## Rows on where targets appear
____________
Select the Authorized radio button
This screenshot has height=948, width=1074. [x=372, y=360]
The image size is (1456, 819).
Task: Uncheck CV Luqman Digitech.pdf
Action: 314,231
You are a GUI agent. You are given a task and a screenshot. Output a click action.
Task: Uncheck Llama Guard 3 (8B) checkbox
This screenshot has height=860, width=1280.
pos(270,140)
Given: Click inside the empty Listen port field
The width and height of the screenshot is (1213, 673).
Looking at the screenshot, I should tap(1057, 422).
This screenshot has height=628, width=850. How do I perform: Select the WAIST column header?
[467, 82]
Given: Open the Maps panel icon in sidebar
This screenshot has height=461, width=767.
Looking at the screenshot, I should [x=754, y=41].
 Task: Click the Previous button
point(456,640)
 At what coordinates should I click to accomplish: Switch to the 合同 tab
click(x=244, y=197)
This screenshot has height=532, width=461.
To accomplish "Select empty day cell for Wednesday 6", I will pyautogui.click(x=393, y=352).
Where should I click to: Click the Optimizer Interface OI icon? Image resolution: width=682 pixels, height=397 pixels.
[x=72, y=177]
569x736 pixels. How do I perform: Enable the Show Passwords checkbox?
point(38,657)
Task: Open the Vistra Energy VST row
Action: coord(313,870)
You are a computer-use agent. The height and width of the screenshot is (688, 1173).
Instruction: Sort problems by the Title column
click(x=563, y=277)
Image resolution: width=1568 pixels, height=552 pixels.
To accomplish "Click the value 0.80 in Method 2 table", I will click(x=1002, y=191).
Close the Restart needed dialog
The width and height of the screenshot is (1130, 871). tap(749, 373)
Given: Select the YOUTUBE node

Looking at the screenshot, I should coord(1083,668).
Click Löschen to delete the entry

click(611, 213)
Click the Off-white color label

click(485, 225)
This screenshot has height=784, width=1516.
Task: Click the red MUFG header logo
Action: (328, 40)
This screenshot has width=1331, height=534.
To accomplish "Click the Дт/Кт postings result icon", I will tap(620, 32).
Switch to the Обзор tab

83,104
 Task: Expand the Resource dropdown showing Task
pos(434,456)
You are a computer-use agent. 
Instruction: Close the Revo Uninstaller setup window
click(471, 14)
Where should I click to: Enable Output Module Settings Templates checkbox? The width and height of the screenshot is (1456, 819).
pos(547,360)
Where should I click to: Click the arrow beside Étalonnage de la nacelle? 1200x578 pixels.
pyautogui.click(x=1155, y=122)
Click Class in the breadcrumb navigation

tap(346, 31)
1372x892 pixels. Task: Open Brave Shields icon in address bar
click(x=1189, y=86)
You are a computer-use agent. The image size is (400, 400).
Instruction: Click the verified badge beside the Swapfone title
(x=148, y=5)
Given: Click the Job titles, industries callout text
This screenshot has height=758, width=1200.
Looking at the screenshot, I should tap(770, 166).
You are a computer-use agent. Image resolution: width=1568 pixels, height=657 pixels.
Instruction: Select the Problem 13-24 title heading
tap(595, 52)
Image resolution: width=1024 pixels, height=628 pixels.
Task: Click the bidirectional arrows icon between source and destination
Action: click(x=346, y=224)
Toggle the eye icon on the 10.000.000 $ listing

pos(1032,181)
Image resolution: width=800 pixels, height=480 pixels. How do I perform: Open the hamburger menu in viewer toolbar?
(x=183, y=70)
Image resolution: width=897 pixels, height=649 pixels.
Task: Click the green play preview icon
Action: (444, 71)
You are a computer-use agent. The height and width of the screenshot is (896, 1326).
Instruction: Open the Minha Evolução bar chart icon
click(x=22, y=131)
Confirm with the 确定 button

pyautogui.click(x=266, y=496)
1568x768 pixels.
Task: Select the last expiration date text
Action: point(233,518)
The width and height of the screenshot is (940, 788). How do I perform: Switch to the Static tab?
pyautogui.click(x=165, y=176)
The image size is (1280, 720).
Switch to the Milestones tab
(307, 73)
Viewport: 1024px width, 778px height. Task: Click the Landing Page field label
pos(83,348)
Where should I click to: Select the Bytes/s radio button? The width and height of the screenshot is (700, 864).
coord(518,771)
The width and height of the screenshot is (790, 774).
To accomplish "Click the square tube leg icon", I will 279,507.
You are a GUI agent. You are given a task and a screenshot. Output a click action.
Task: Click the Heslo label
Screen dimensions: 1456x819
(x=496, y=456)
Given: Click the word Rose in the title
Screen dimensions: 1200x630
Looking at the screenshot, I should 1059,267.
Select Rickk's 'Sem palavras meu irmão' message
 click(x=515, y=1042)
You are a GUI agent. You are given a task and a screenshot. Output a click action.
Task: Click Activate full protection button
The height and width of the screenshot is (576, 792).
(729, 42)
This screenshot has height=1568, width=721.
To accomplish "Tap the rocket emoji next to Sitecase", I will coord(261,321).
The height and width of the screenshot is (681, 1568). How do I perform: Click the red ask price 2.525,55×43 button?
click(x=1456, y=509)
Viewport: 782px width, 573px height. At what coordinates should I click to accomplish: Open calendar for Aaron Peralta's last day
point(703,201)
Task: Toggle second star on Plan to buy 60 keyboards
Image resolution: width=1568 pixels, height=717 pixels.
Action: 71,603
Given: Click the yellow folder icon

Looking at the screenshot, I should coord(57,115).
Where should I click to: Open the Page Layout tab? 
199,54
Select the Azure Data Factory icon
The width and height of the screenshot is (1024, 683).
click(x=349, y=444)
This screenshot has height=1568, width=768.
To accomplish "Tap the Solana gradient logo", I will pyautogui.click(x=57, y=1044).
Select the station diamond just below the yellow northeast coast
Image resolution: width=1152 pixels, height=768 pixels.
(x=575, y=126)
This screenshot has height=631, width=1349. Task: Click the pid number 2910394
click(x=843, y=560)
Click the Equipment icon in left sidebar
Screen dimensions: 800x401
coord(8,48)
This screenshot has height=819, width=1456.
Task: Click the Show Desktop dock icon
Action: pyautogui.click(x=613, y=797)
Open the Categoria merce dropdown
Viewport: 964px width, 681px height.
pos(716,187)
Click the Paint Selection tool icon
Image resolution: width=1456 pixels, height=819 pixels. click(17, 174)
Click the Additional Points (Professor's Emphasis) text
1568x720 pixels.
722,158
____________
## WHAT TO WORK ON
Please render the data as a Markdown table with the columns "Row" and "Line," numbering each non-blank line in order and skipping blank lines.

## WRITTEN RESPONSE
| Row | Line |
|---|---|
| 1 | Select the Authorized radio button |
| 2 | This screenshot has height=948, width=1074. [x=372, y=360] |
| 3 | The image size is (1456, 819). |
| 4 | Task: Uncheck CV Luqman Digitech.pdf |
| 5 | Action: 314,231 |
| 6 | You are a GUI agent. You are given a task and a screenshot. Output a click action. |
| 7 | Task: Uncheck Llama Guard 3 (8B) checkbox |
| 8 | This screenshot has height=860, width=1280. |
| 9 | pos(270,140) |
| 10 | Given: Click inside the empty Listen port field |
| 11 | The width and height of the screenshot is (1213, 673). |
| 12 | Looking at the screenshot, I should tap(1057, 422). |
| 13 | This screenshot has height=628, width=850. How do I perform: Select the WAIST column header? |
| 14 | [467, 82] |
| 15 | Given: Open the Maps panel icon in sidebar |
| 16 | This screenshot has height=461, width=767. |
| 17 | Looking at the screenshot, I should [x=754, y=41]. |
| 18 |  Task: Click the Previous button |
| 19 | point(456,640) |
| 20 |  At what coordinates should I click to accomplish: Switch to the 合同 tab |
| 21 | click(x=244, y=197) |
| 22 | This screenshot has height=532, width=461. |
| 23 | To accomplish "Select empty day cell for Wednesday 6", I will pyautogui.click(x=393, y=352). |
| 24 | Where should I click to: Click the Optimizer Interface OI icon? Image resolution: width=682 pixels, height=397 pixels. |
| 25 | [x=72, y=177] |
| 26 | 569x736 pixels. How do I perform: Enable the Show Passwords checkbox? |
| 27 | point(38,657) |
| 28 | Task: Open the Vistra Energy VST row |
| 29 | Action: coord(313,870) |
| 30 | You are a computer-use agent. The height and width of the screenshot is (688, 1173). |
| 31 | Instruction: Sort problems by the Title column |
| 32 | click(x=563, y=277) |
| 33 | Image resolution: width=1568 pixels, height=552 pixels. |
| 34 | To accomplish "Click the value 0.80 in Method 2 table", I will click(x=1002, y=191). |
| 35 | Close the Restart needed dialog |
| 36 | The width and height of the screenshot is (1130, 871). tap(749, 373) |
| 37 | Given: Select the YOUTUBE node |
| 38 | Looking at the screenshot, I should coord(1083,668). |
| 39 | Click Löschen to delete the entry |
| 40 | click(611, 213) |
| 41 | Click the Off-white color label |
| 42 | click(485, 225) |
| 43 | This screenshot has height=784, width=1516. |
| 44 | Task: Click the red MUFG header logo |
| 45 | Action: (328, 40) |
| 46 | This screenshot has width=1331, height=534. |
| 47 | To accomplish "Click the Дт/Кт postings result icon", I will tap(620, 32). |
| 48 | Switch to the Обзор tab |
| 49 | 83,104 |
| 50 |  Task: Expand the Resource dropdown showing Task |
| 51 | pos(434,456) |
| 52 | You are a computer-use agent.  |
| 53 | Instruction: Close the Revo Uninstaller setup window |
| 54 | click(471, 14) |
| 55 | Where should I click to: Enable Output Module Settings Templates checkbox? The width and height of the screenshot is (1456, 819). |
| 56 | pos(547,360) |
| 57 | Where should I click to: Click the arrow beside Étalonnage de la nacelle? 1200x578 pixels. |
| 58 | pyautogui.click(x=1155, y=122) |
| 59 | Click Class in the breadcrumb navigation |
| 60 | tap(346, 31) |
| 61 | 1372x892 pixels. Task: Open Brave Shields icon in address bar |
| 62 | click(x=1189, y=86) |
| 63 | You are a computer-use agent. The image size is (400, 400). |
| 64 | Instruction: Click the verified badge beside the Swapfone title |
| 65 | (x=148, y=5) |
| 66 | Given: Click the Job titles, industries callout text |
| 67 | This screenshot has height=758, width=1200. |
| 68 | Looking at the screenshot, I should tap(770, 166). |
| 69 | You are a computer-use agent. Image resolution: width=1568 pixels, height=657 pixels. |
| 70 | Instruction: Select the Problem 13-24 title heading |
| 71 | tap(595, 52) |
| 72 | Image resolution: width=1024 pixels, height=628 pixels. |
| 73 | Task: Click the bidirectional arrows icon between source and destination |
| 74 | Action: click(x=346, y=224) |
| 75 | Toggle the eye icon on the 10.000.000 $ listing |
| 76 | pos(1032,181) |
| 77 | Image resolution: width=800 pixels, height=480 pixels. How do I perform: Open the hamburger menu in viewer toolbar? |
| 78 | (x=183, y=70) |
| 79 | Image resolution: width=897 pixels, height=649 pixels. |
| 80 | Task: Click the green play preview icon |
| 81 | Action: (444, 71) |
| 82 | You are a computer-use agent. The height and width of the screenshot is (896, 1326). |
| 83 | Instruction: Open the Minha Evolução bar chart icon |
| 84 | click(x=22, y=131) |
| 85 | Confirm with the 确定 button |
| 86 | pyautogui.click(x=266, y=496) |
| 87 | 1568x768 pixels. |
| 88 | Task: Select the last expiration date text |
| 89 | Action: point(233,518) |
| 90 | The width and height of the screenshot is (940, 788). How do I perform: Switch to the Static tab? |
| 91 | pyautogui.click(x=165, y=176) |
| 92 | The image size is (1280, 720). |
| 93 | Switch to the Milestones tab |
| 94 | (307, 73) |
| 95 | Viewport: 1024px width, 778px height. Task: Click the Landing Page field label |
| 96 | pos(83,348) |
| 97 | Where should I click to: Select the Bytes/s radio button? The width and height of the screenshot is (700, 864). |
| 98 | coord(518,771) |
| 99 | The width and height of the screenshot is (790, 774). |
| 100 | To accomplish "Click the square tube leg icon", I will 279,507. |
| 101 | You are a GUI agent. You are given a task and a screenshot. Output a click action. |
| 102 | Task: Click the Heslo label |
| 103 | Screen dimensions: 1456x819 |
| 104 | (x=496, y=456) |
| 105 | Given: Click the word Rose in the title |
| 106 | Screen dimensions: 1200x630 |
| 107 | Looking at the screenshot, I should 1059,267. |
| 108 | Select Rickk's 'Sem palavras meu irmão' message |
| 109 |  click(x=515, y=1042) |
| 110 | You are a GUI agent. You are given a task and a screenshot. Output a click action. |
| 111 | Task: Click Activate full protection button |
| 112 | The height and width of the screenshot is (576, 792). |
| 113 | (729, 42) |
| 114 | This screenshot has height=1568, width=721. |
| 115 | To accomplish "Tap the rocket emoji next to Sitecase", I will coord(261,321). |
| 116 | The height and width of the screenshot is (681, 1568). How do I perform: Click the red ask price 2.525,55×43 button? |
| 117 | click(x=1456, y=509) |
| 118 | Viewport: 782px width, 573px height. At what coordinates should I click to accomplish: Open calendar for Aaron Peralta's last day |
| 119 | point(703,201) |
| 120 | Task: Toggle second star on Plan to buy 60 keyboards |
| 121 | Image resolution: width=1568 pixels, height=717 pixels. |
| 122 | Action: 71,603 |
| 123 | Given: Click the yellow folder icon |
| 124 | Looking at the screenshot, I should coord(57,115). |
| 125 | Where should I click to: Open the Page Layout tab?  |
| 126 | 199,54 |
| 127 | Select the Azure Data Factory icon |
| 128 | The width and height of the screenshot is (1024, 683). |
| 129 | click(x=349, y=444) |
| 130 | This screenshot has height=1568, width=768. |
| 131 | To accomplish "Tap the Solana gradient logo", I will pyautogui.click(x=57, y=1044). |
| 132 | Select the station diamond just below the yellow northeast coast |
| 133 | Image resolution: width=1152 pixels, height=768 pixels. |
| 134 | (x=575, y=126) |
| 135 | This screenshot has height=631, width=1349. Task: Click the pid number 2910394 |
| 136 | click(x=843, y=560) |
| 137 | Click the Equipment icon in left sidebar |
| 138 | Screen dimensions: 800x401 |
| 139 | coord(8,48) |
| 140 | This screenshot has height=819, width=1456. |
| 141 | Task: Click the Show Desktop dock icon |
| 142 | Action: pyautogui.click(x=613, y=797) |
| 143 | Open the Categoria merce dropdown |
| 144 | Viewport: 964px width, 681px height. |
| 145 | pos(716,187) |
| 146 | Click the Paint Selection tool icon |
| 147 | Image resolution: width=1456 pixels, height=819 pixels. click(17, 174) |
| 148 | Click the Additional Points (Professor's Emphasis) text |
| 149 | 1568x720 pixels. |
| 150 | 722,158 |